A ESPIRITUALIDADE BOLSONARISTA NAS IGREJAS EVANGÉLICAS

Anos atrás, bem antes das igrejas evangélicas conservadoras conhecerem Bolsonaro e apoiá-lo, seus pastores já pregavam uma mensagem fundamentalista, que em seu conteúdo exaltavam o ódio, a divisão e a exclusão dos que se atravessem a pensar diferente da caixinha. Antes de Bolsonaro, a igreja evangélica já criava seus inimigos. Em nome dos "bons costumes" do zelo da doutrina e defesa da família tradicional, os pastores ensinavam a intolerância religiosa e a exclusão dos homossexuais, apresentavam um deus irado, vingativo e violento, que castigava cruelmente os marginalizados, desobedientes pecadores rebeldes.

Por isso, a história registra um número assustador de exclusões e divisões, sobretudo na maioria das igrejas históricas com suas alienantes interpretações da bíblia que exaltam a letra e os rigores da lei em detrimento da misericórdia e do perdão.
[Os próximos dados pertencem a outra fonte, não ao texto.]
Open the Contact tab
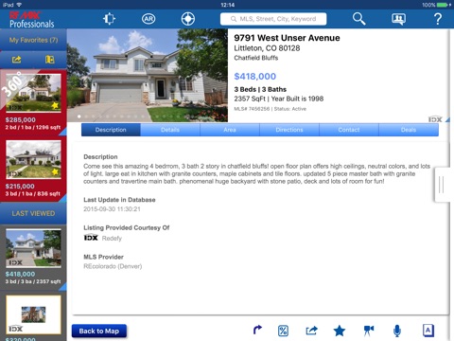Image resolution: width=454 pixels, height=341 pixels. [349, 130]
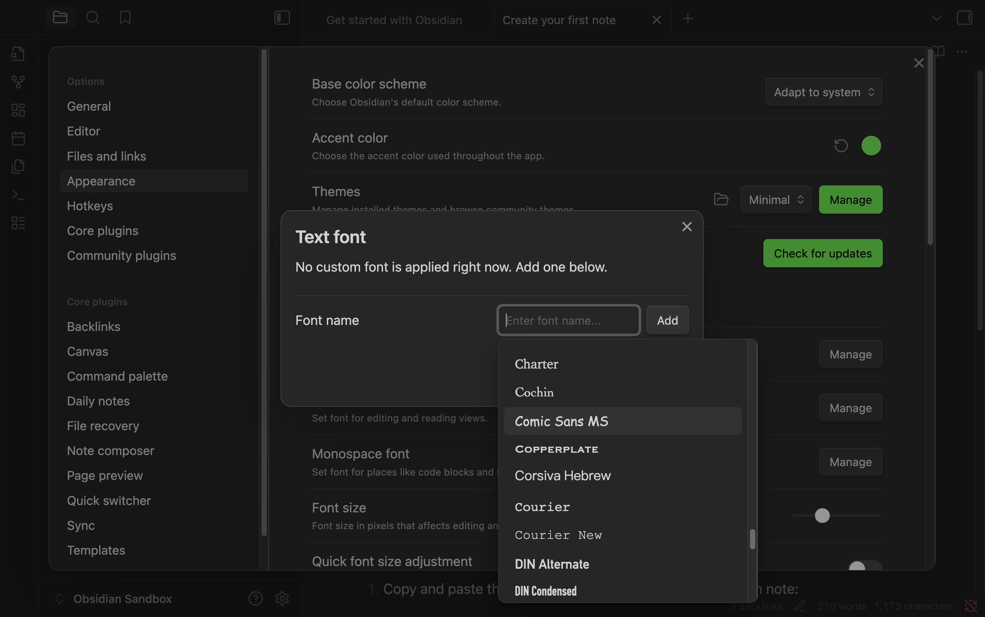Open the bookmarks icon in top bar
The height and width of the screenshot is (617, 985).
pos(125,18)
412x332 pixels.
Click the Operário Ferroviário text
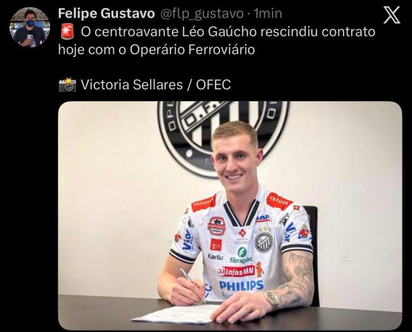point(192,49)
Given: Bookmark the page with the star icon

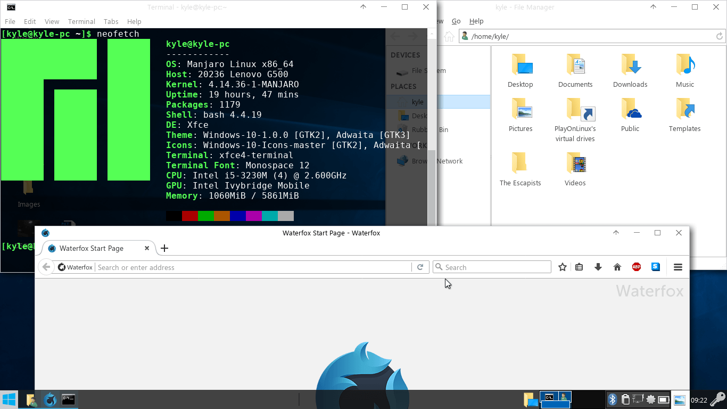Looking at the screenshot, I should (562, 266).
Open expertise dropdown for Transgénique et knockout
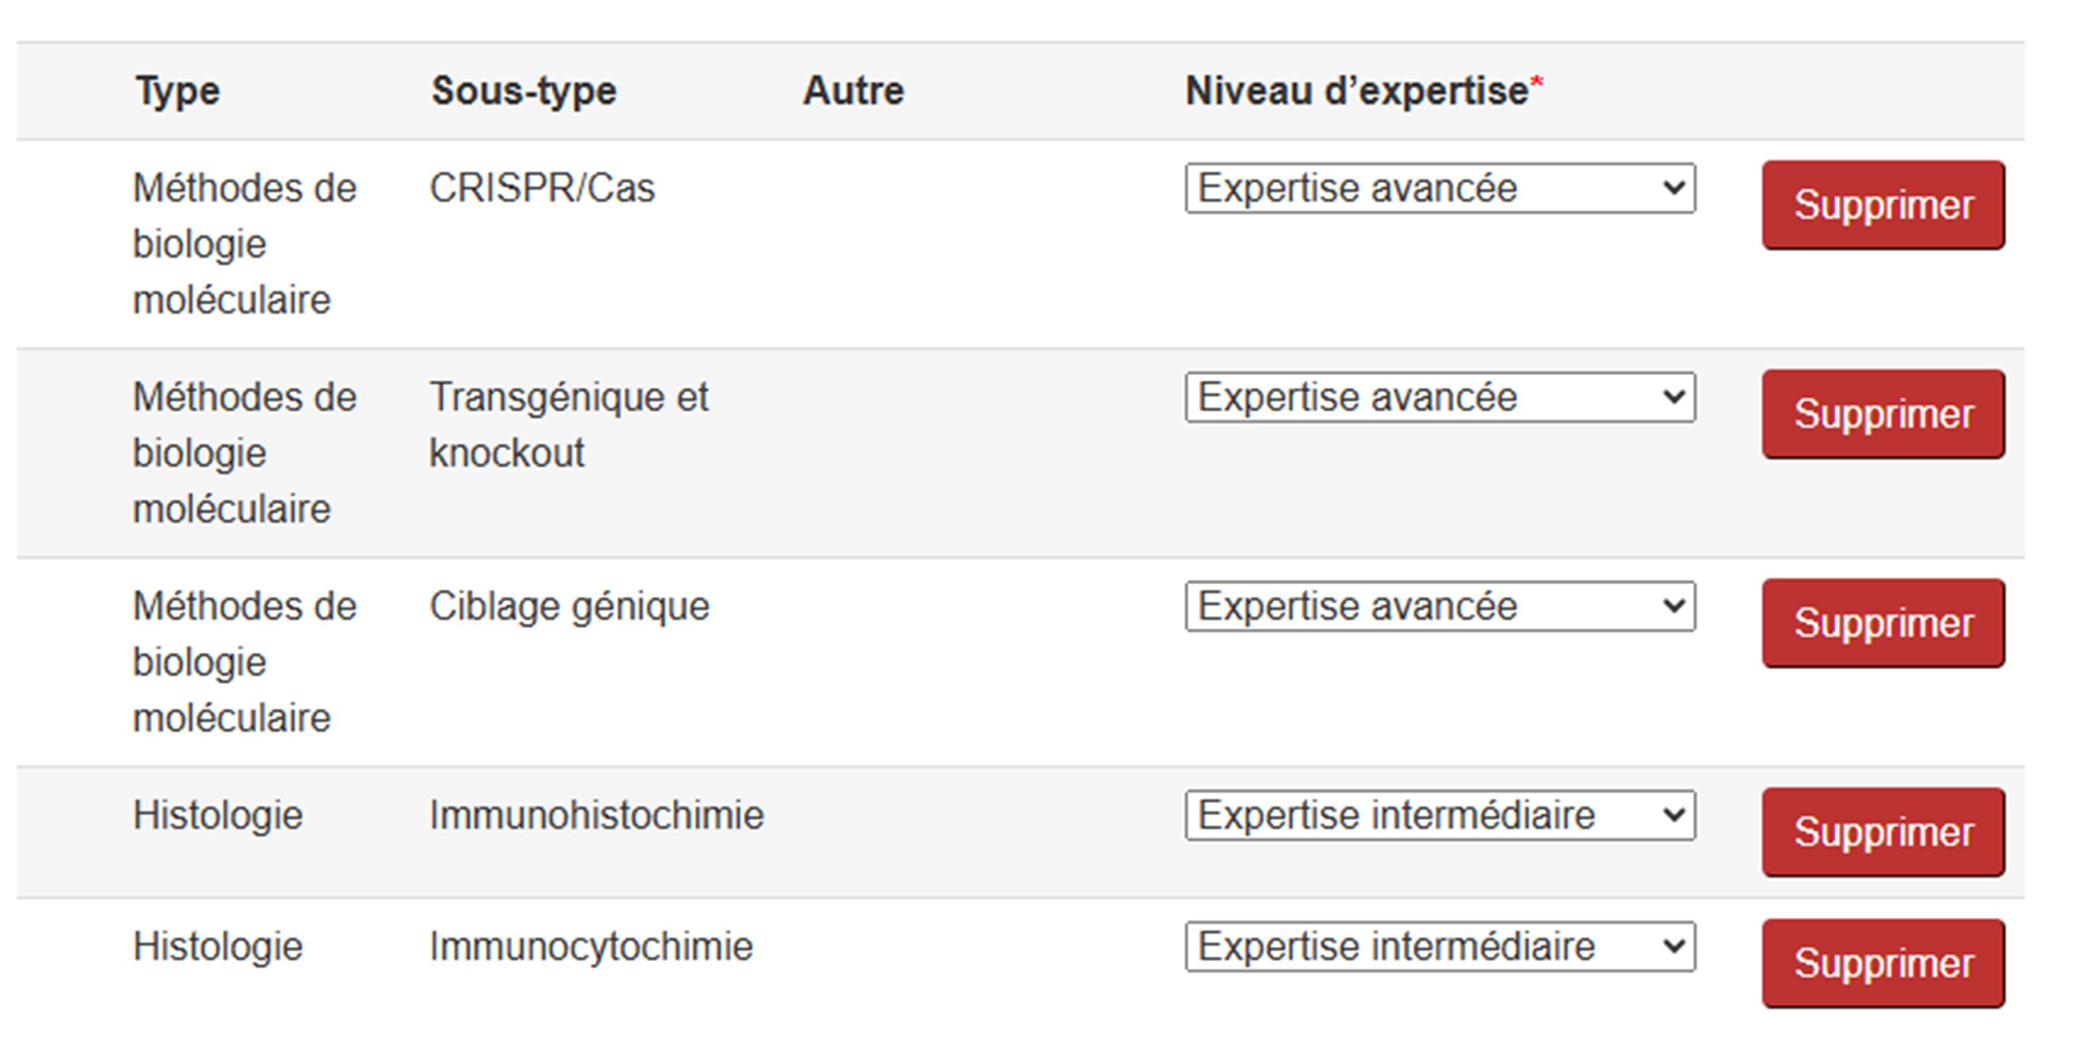 pos(1440,397)

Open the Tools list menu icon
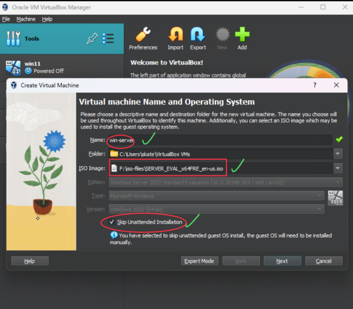[108, 39]
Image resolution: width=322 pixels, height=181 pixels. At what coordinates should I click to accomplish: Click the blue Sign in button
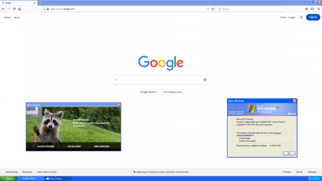point(313,17)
Assim seguiu também muitos pentecostais e neopentecostais com seus "coronéis do templo". Estes seguimentos através da história da igreja brasileira até hoje se consideram únicos, (forte marca do fundamentalismo), extremamente fechados para o diálogo com outros seguimentos religiosos e não medem esforços para a manutenção de uma espiritualidade superior e individualista, se sobrepondo a outros caminhos de novos diálogos, diversidade e fé.

A falsa mensagem de Bolsonaro anunciando uma política de combate à corrupção, exterminação da esquerda e a suposta valorização da família tradicional brasileira atraiu a massa "evangélica puritana", que em sua hipocrisia sempre se apresentou como mais santa, pura, em um patamar de "semideuses" reivindicando uma exclusividade como únicos "separados de Deus. " Contudo ao mesmo tempo que se intitulam os "santos de Deus", descaradamente propagam o ódio, a divisão e a opressão aos seus opositores, que no caso, são as minorias de senso crítico, que lutam por democracia, igualdade e justiça, que não se dobram nem a Bolsonaro nem ao sistema religioso que apoia suas perversidades.

Foi nesse contexto de extremo conservadorismo que Bolsonaro mergulhou fundo e encontrou forte apoio das igrejas evangélicas nas eleições de 2018. Seu discurso violento e ultraconservador encontrou um lugar de terreno fértil para apoiar suas ideias fascistas em meio à espiritualidade alienante dos evangélicos, sobretudo nas grandes Igrejas, mas também em pequenas congregações de linha histórica e pentecostal, afinal, essas Igrejas se alinham em um forte elemento do fascismo, que é a arrogância de se considerar único.

Hoje, grande parte das igrejas evangélicas vivem uma espiritualidade bolsonarista, marcada pela arrogância, mentira, opressões e divisão. Chamamos de bolsonarista, não porque veio de Bolsonaro, mas pelo fato do mesmo ter encontrado na espiritualidade dessas igrejas, lugar de apoio para suas ideias maléficas. Foi fermento na massa que inflou, azedou e consequentemente apodreceu.

Contudo diante de um contexto de exclusões, preconceitos e apego ao poder, é possível construir novos caminhos. Caminhos de compaixão, solidariedade, liberdade e justiça, cheios de renovo, coragem e esperança.